** Document passage **
Stocks moved up a bit yesterday on the back of some decent earnings from the likes of Texas Instruments (TXN), Travelers (TRV), Netflix (NFLX), American Express (AXP), US Steel (X), and Bristol-Myers (BMY). If you’ve been looking at our abbreviated earnings reviews each morning, you may have noted that not every earnings report is a disaster and that there are a great many companies actually making money these days. This, in and of itself, probably isn’t enough to cause much in the way of a celebration on Wall Street as almost nobody in corporate America is singing a happy song about the future. But it does help make the argument that we may be nearing a low from an economic standpoint.
However, despite the green screens and warm fuzzies derived from the earnings reports, our heroes in horns were not able to make much of an impact on a chart basis. And although the S&P did manage to break through its 10-day moving average, it was not accompanied by any of its compatriots, it did so by a mere $0.26, and total volume actually fell on the session.
So, while it “feels” like the market wants to head higher, the cold hard reality of the current economic data and the uncertainty of the future seems to be keeping any upside giddiness in check. For example, the Conference Board’s index of Consumer Confidence fell 0.9 point to 37.7 in January, which was both well below the consensus reading of 39.0 and an all-time record low. Adding to the consumer’s dour mood is likely the fact that home prices remain in a downtrend. The S&P/Case-Shiller Home Price Indices fell hard again in November, which marked the 28th straight month of declining prices.
The bottom line here is that while investors probably believe that the U.S. will eventually get through this mess, the nagging worry about what’s still out there is pushing any thoughts of leaning on the buy button to the back burner.
However, it appears that the increasing talk of instituting a “bad bank” solution to the banking crisis is gaining momentum, which, in turn, might provide the stock market with a nice boost in confidence. If you will recall, in the early 1990’s the government created the RTC, which effectively took over more than 1000 failing banks and S&L’s. The idea was to put the failing institutions into a “bad bank,” which stripped out the bad assets, turned the otherwise solid banks around, and then kicked them out the door.

** Exercise set **
1. From the market commentary, reproduce word for word the stretch from "However, despite the" through "on the session.".
2. Render this sentence from the market commentary in Spanish: "Adding to the consumer’s dour mood is likely the fact that home prices remain in a downtrend."
3. Name every company in the market commentary whose ticker symbol appears in parentheses, and give each with its symbol.

** Recorded information **
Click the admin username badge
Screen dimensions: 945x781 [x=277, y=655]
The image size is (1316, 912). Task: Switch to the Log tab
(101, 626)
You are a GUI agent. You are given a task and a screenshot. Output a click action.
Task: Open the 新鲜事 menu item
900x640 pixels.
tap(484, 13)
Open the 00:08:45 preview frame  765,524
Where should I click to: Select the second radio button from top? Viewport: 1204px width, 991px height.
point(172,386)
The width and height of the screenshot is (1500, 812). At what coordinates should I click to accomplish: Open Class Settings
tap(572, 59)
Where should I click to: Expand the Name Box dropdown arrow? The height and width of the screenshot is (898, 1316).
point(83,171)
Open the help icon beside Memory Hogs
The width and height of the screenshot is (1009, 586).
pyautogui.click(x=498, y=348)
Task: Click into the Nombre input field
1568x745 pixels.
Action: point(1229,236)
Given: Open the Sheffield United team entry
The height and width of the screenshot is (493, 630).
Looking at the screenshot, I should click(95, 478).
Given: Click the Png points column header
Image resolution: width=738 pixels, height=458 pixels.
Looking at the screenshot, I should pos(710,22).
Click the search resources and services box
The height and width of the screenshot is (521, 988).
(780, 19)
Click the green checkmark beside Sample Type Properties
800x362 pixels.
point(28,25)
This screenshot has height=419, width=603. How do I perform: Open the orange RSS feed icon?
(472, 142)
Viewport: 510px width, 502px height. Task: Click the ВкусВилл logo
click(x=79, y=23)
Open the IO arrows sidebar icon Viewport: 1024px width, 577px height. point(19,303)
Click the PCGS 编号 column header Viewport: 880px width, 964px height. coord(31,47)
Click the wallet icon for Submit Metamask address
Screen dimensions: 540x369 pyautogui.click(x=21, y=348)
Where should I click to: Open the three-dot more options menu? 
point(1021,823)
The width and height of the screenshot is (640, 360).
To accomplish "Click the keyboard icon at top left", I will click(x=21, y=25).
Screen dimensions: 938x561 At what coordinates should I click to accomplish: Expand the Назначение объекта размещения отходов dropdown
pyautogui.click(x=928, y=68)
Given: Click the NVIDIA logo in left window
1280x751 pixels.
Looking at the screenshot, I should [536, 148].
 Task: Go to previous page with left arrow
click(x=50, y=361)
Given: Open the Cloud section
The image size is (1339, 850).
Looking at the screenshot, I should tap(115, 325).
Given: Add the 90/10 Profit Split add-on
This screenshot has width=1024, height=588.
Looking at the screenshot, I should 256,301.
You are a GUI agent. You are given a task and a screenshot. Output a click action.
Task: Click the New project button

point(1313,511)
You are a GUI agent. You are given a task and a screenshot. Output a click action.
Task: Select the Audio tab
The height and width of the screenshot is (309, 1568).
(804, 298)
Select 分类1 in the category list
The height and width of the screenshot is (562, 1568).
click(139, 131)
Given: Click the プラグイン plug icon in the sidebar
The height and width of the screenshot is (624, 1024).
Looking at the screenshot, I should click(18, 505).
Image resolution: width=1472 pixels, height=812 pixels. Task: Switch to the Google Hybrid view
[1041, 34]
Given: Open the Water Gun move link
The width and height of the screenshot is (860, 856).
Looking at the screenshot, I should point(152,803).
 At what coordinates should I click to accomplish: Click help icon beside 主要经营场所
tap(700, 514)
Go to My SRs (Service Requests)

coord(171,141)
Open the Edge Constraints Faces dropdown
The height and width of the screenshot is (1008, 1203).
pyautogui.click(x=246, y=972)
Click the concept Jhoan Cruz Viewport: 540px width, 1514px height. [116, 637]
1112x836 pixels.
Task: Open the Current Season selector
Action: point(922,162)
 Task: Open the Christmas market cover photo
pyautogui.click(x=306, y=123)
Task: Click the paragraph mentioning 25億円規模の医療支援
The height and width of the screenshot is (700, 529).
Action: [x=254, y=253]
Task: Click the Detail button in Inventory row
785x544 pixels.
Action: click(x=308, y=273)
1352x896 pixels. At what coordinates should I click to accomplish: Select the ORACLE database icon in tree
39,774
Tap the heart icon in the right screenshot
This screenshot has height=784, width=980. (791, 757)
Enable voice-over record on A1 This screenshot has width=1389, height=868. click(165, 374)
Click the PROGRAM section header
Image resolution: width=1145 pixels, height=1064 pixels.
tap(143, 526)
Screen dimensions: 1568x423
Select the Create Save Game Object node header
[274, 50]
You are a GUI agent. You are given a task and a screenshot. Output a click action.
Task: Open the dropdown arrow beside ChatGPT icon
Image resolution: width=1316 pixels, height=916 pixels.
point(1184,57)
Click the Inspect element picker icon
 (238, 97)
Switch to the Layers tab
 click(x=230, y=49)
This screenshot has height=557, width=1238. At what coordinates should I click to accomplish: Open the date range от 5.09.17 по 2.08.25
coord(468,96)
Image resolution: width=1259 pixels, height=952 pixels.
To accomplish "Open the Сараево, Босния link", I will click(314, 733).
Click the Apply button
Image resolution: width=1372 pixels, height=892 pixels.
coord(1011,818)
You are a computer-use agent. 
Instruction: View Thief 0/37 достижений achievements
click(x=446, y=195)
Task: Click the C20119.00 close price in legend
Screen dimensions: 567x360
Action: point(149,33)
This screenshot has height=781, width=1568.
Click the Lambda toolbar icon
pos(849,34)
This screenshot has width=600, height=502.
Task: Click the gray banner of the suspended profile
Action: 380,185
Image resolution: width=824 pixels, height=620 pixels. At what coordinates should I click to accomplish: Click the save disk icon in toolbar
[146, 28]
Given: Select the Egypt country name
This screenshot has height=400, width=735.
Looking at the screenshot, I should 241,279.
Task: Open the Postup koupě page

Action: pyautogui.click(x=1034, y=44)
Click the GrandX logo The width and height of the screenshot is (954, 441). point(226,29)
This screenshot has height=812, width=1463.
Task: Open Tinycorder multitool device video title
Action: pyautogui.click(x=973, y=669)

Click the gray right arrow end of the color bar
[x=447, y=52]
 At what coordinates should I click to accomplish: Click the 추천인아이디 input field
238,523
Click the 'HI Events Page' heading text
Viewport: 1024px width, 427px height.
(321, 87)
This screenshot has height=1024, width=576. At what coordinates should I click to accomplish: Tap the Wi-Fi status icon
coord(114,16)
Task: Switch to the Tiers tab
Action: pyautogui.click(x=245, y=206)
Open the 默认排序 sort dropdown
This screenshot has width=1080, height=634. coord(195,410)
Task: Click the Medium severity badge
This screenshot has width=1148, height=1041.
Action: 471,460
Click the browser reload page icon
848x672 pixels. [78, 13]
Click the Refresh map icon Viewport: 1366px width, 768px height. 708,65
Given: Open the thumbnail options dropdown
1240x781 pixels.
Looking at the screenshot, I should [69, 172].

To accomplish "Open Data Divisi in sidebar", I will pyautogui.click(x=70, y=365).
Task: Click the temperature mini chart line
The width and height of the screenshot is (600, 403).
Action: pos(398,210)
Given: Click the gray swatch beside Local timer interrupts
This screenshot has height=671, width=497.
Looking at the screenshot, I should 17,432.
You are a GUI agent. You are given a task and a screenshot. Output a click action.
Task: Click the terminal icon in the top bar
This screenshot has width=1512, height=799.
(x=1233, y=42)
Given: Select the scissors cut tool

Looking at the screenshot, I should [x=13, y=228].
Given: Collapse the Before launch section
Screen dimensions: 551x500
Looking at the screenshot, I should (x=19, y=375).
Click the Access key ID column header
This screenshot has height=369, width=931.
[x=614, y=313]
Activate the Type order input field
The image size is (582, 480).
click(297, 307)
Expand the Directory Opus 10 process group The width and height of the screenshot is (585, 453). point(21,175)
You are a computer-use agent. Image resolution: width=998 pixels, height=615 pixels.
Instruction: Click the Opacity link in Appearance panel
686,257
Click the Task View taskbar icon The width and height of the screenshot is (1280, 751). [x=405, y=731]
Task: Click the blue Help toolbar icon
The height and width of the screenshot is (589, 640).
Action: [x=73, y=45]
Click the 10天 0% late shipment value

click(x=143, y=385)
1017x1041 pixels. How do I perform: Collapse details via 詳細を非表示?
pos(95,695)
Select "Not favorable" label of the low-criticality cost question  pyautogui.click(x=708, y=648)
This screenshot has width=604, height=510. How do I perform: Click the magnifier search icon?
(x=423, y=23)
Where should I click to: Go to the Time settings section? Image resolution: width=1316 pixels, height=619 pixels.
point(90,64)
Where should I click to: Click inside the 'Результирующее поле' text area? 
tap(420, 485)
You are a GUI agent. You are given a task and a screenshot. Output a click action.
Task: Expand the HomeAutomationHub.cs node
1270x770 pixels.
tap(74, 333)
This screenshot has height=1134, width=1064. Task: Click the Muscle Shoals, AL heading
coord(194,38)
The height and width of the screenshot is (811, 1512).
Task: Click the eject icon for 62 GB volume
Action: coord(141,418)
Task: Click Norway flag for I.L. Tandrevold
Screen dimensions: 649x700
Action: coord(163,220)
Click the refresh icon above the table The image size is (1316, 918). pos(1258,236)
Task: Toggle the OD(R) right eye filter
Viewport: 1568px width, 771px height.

** Answers by task **
1.
However, despite the green screens and warm fuzzies derived from the earnings reports, our heroes in horns were not able to make much of an impact on a chart basis. And although the S&P did manage to break through its 10-day moving average, it was not accompanied by any of its compatriots, it did so by a mere $0.26, and total volume actually fell on the session.

2. Lo que probablemente se suma al ánimo sombrío del consumidor es el hecho de que los precios de las viviendas siguen en una tendencia a la baja.

3.
- Texas Instruments (TXN)
- Travelers (TRV)
- Netflix (NFLX)
- American Express (AXP)
- US Steel (X)
- Bristol-Myers (BMY)